**Extrait de page**
================

Les origines historiques
Les origines du tatouage sont assez vagues remontant aux prémices de la civilisation māori. Le tatouage était probablement déjà existant dès les premières vagues successives d’immigration venues d’Asie du Sud-Est, s’installant dans les îles polynésiennes de l’Est, puis les îles de l’Ouest à partir du deuxième siècle avant J.-C. La pratique semble avoir existé dans toutes les îles connues sous le nom de « triangle polynésien », une zone délimitée par la Polynésie française actuelle, la Nouvelle-Zélande, Hawaï, les îles Samoa, l’île de Pâques et les îles Cook. Le tatouage a été largement pratiqué en atteste les formes particulières retrouvées dans toute la Polynésie française, à l’exception des îles Australes au Sud et aux îles Tuamotu à l’Est. L’art du tatouage a atteint son apogée aux Marquises en raison de sa grande richesse et de la complexité de ses motifs.
Son rôle dans la société traditionnelle
Dans la société polynésienne pré-européenne, le tatouage constituait un marqueur social précieux. Il pouvait indiquer l’endroit exact d’un territoire, une tribu, une famille et son niveau sur l’échelle sociale. Il pouvait également marquer l’accomplissement de rituels sociaux importants tels que le passage de l’enfance à la puberté ou un mariage. Il pouvait représenter des événements marquants de la vie d’une personne : les actes de bravoure pendant une guerre ou les prouesses en tant que chasseur ou pêcheur. Cela pouvait également être simplement décoratif et son utilisation était très répandue.

================

**Extraits de données**
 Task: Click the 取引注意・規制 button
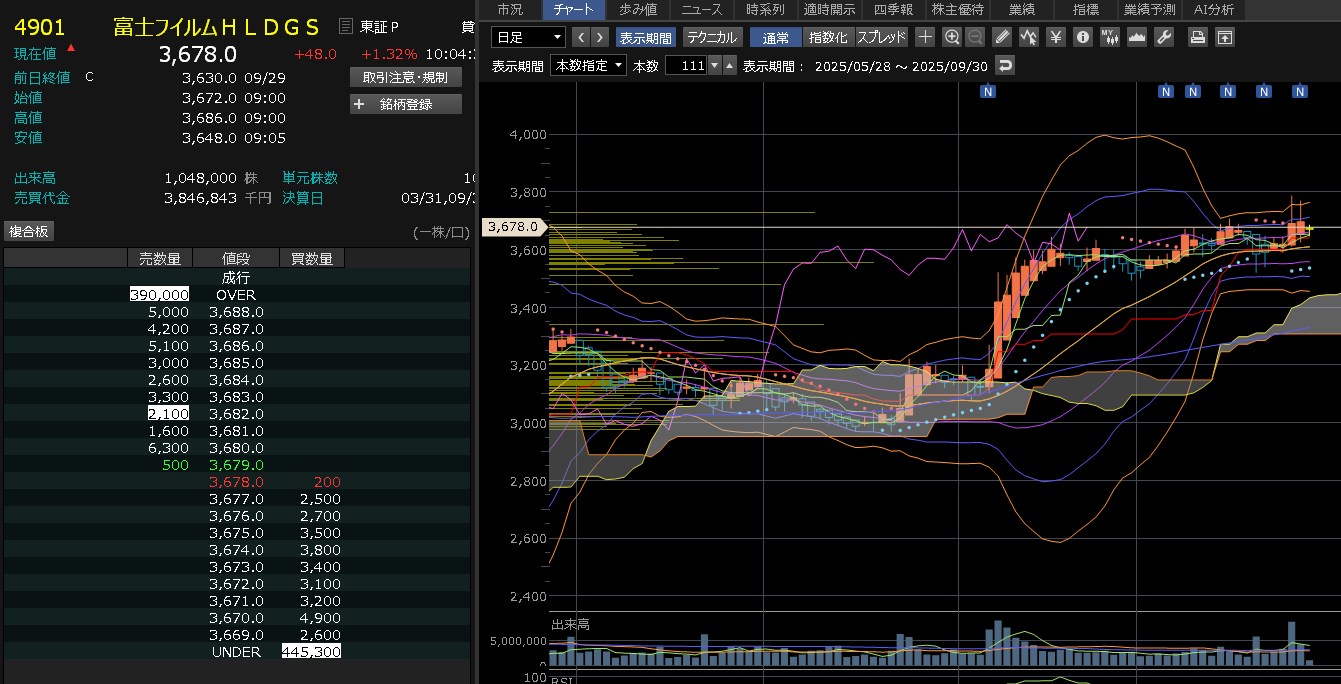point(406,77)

================

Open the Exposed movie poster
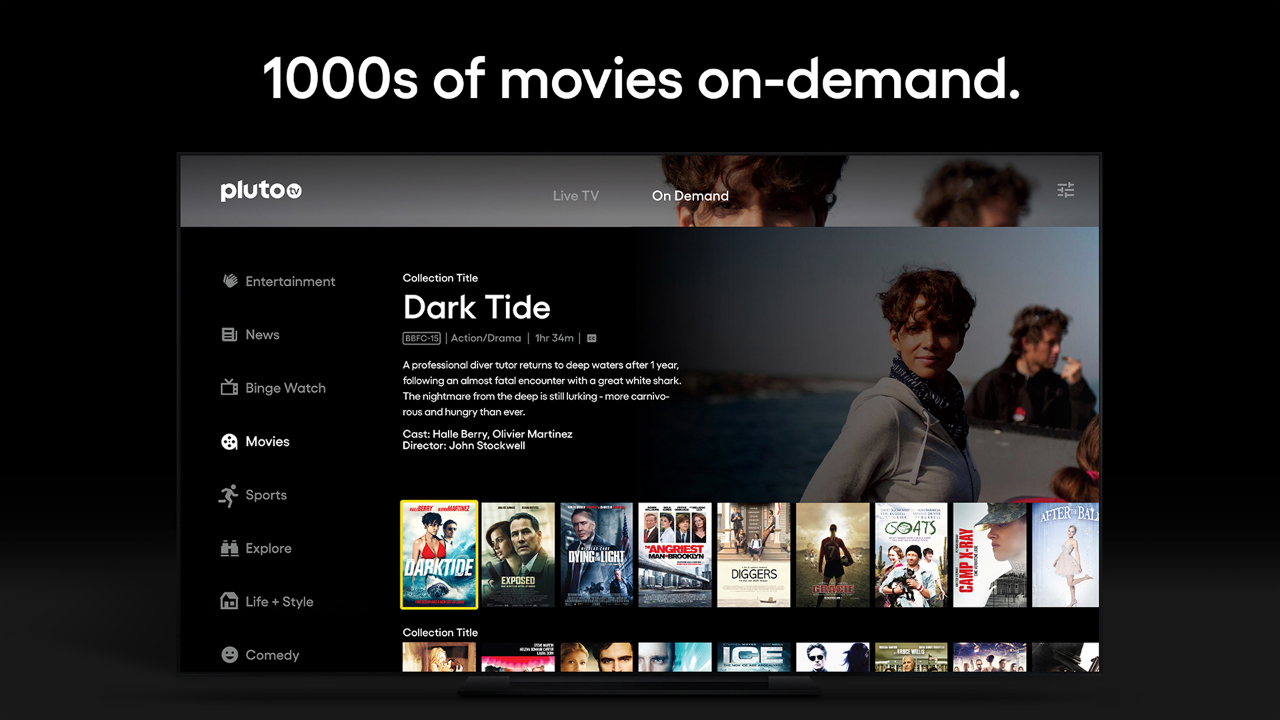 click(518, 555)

================

**Consigne écrite**
Reformulez sous forme de liste le paragraphe de l'extrait de page qui commence par « Dans la société polynésienne pré-européenne », en gardant ses faits principaux.

**Réponse attendue**
Dans la société polynésienne pré-européenne, le tatouage était un marqueur social précieux. Il pouvait indiquer :
- un territoire précis, une tribu, une famille et le rang sur l'échelle sociale ;
- l'accomplissement de rituels sociaux importants, comme le passage de l'enfance à la puberté ou le mariage ;
- des événements marquants d'une vie, comme les actes de bravoure à la guerre ou les prouesses de chasseur ou de pêcheur ;
- un simple rôle décoratif, son usage étant très répandu.